But in the circuit at hand you do know, the output impedance of the driving circuit is, in both legs, neglectable (compared to the 6.666...kOhm impedance of a perfectly set of 10k and 10k/3 resistors).
And yes, use at the least 1% or even better resistors in this type of circuit. In any case even at 10% it will be an improvement from the all equal resistor solution (as in general use).
I agree when you refer to the INA’s plus and minus inputs, they prefer to see the same impedances, especially bipolars. The same bias current from the opamp’s inputs will cause different effects when seeing different impedances.
When you don’t agree, please come with a real example avoiding to turning in circles with just words, because I don’t see any reason how CMRR can be improved with unequal resistors.
Hans
P.s. When you want to fight radiation, always start at the input and not at a point where the signal has already been amplified by 60 dB.
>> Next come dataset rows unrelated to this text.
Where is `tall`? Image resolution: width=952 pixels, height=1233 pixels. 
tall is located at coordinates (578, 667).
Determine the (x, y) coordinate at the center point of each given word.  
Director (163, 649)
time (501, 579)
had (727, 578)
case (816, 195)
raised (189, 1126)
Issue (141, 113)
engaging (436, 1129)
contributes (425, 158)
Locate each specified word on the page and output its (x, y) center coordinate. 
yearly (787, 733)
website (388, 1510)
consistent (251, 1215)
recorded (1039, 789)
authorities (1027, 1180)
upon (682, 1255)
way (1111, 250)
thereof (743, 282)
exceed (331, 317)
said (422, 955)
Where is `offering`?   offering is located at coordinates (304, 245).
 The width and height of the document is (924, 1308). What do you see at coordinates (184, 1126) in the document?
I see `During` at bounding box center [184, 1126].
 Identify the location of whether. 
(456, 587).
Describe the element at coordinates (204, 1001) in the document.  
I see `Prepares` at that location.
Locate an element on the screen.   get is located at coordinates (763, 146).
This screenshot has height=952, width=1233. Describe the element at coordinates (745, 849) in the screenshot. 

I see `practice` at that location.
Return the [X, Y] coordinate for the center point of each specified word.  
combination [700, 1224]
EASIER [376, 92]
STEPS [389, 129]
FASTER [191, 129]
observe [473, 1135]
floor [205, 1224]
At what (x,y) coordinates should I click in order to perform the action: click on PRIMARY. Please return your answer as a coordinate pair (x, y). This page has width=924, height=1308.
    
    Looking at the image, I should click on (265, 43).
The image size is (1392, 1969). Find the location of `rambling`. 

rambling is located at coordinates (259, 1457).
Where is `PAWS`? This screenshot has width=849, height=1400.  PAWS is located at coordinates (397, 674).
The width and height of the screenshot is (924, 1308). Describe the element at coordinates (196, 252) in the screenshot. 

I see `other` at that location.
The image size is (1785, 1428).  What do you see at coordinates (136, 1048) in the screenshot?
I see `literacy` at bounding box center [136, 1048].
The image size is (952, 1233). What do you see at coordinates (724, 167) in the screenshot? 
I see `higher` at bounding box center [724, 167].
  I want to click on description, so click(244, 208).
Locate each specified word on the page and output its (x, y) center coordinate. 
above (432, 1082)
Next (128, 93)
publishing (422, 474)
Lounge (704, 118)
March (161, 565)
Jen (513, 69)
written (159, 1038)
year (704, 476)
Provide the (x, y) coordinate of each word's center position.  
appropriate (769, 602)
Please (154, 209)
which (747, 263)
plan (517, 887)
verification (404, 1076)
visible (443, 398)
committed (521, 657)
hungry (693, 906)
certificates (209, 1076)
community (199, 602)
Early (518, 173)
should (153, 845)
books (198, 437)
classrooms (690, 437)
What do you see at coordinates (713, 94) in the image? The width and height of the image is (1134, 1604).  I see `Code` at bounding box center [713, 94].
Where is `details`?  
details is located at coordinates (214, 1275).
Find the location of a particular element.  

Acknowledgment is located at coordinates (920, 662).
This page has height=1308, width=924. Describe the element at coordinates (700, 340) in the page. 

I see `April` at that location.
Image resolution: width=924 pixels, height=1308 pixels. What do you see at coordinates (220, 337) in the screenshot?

Hans I stand corrected, the all-equal-resistors version presents unequal load currents but does not decrease CMRR; for best CMRR the resistors should all be equal. Funny how you can mix up things if you don't look at them for several years... Apologies for the confusion.
I just reviewed my autoranger documentation and the actual used circuit to convert bal to se is as attached. This is the circuit I discussed with RME. The earlier shown circuit is for the RMS measurement chain were requirements are more relaxed.
For inspiration, see Kirkwoods exposé at https://www.edn.com/audio-line-receiver-impedance-balancing-using-a-2nd-diff-amp/
His fig 4 is a neat way to impedance-balance the two balanced-to-single-ended converter inputs, and with that, equal load currents.
Jan
I just reviewed my autoranger documentation and the actual used circuit to convert bal to se is as attached. This is the circuit I discussed with RME. The earlier shown circuit is for the RMS measurement chain were requirements are more relaxed.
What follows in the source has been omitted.